Join us for a debate on how to best regulate artificial intelligence (AI) for citizens, businesses and innovation. This event is organized by the Lawtomation Jean Monnet Centre.
AI is revolutionizing all areas of law. While experts almost unanimously agree on the need to target new regulations and recalibrate existing rules, there is no consensus on the most effective way to achieve the goals of trustworthiness and safety of game-changing technologies. Leveraging our guests’ extensive expertise, we will confront different approaches, from technical interventions such as standardization to fundamental rights impact assessment. Integrating complementary perspectives would allow us to strike a balance between diverging interests and methods.

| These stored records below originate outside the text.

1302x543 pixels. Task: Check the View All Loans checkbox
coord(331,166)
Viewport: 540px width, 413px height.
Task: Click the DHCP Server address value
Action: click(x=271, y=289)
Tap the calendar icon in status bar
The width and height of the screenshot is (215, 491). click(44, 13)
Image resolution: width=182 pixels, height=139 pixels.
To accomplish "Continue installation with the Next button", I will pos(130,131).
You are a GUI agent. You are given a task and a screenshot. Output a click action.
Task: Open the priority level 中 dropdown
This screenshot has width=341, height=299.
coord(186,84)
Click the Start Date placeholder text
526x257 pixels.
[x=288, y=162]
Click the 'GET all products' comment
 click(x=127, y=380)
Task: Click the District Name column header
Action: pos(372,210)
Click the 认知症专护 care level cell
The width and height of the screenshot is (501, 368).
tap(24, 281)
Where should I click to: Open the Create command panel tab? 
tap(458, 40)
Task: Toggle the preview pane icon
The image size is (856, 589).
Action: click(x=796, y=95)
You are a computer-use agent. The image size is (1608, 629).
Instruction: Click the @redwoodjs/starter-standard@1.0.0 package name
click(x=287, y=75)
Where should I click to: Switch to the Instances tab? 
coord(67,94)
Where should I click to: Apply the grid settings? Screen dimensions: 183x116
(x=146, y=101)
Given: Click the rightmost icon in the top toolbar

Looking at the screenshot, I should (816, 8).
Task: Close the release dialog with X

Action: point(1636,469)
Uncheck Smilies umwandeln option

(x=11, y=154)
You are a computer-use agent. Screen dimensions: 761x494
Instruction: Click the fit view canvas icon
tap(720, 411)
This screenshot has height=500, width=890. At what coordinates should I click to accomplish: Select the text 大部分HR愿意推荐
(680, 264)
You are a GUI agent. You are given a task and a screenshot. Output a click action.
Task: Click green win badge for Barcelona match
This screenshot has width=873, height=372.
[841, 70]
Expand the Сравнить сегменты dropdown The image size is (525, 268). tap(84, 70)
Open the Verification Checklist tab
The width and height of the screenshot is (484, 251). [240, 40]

EU institutions are both championing innovative regulation and grappling with its potential unintended consequences. Underpinning most recent regulatory efforts is the increasingly important notion of risk, which has risen to sit among the prominent organising principles of today’s complex reality. Researchers are also exploring the overlaps and gaps in the patchwork of regulation, including between the newly proposed AI Act and the GDPR. The aim of the debate is to untangle the challenges brought about by AI and to examine the role of regulation at the European Union level.
? 6 March 2023
? 2 p.m. CET
? Room T-10-01, IE Tower, Madrid and online
Speakers:
Martin Ebers is president of the Robotics & AI Law Society (RAILS) and Associate Professor of IT Law at the University of Tartu (Estonia). He taught and presented at more than 100 international conferences, is a member of several national and international research networks and published 16 books and over 120 articles in the field of Law & Technology, esp. AI, as well as in Commercial, Private, European, Comparative and International Law. His latest books are amongst others: Algorithms and Law (CUP, 2020); Algorithmic Governance and Governance of Algorithms (Springer Nature, 2020); Contracting and Contract Law in the Age of Artificial Intelligence (Hart, 2022). He is also a member of the advisory board of Lawtomation JCoE.
Raphaële Xenidis is assistant professor in European Law at Sciences Po Law School, Paris. Her research focuses on discrimination and equality law. She has worked on intersectionality and intersectional discrimination. Her MSCA project explored algorithmic discrimination, bias in automated decision-making systems and data-driven inequality. She holds a PhD in law from the European University Institute. Raphaële has been a Fulbright-Schuman visiting researcher at Columbia Law School, a lecturer in EU law at the University of Edinburgh, a postdoctoral researcher at Utrecht Law School and a member of the coordination team of the European Network of Legal Experts in Gender Equality and Non-Discrimination Law.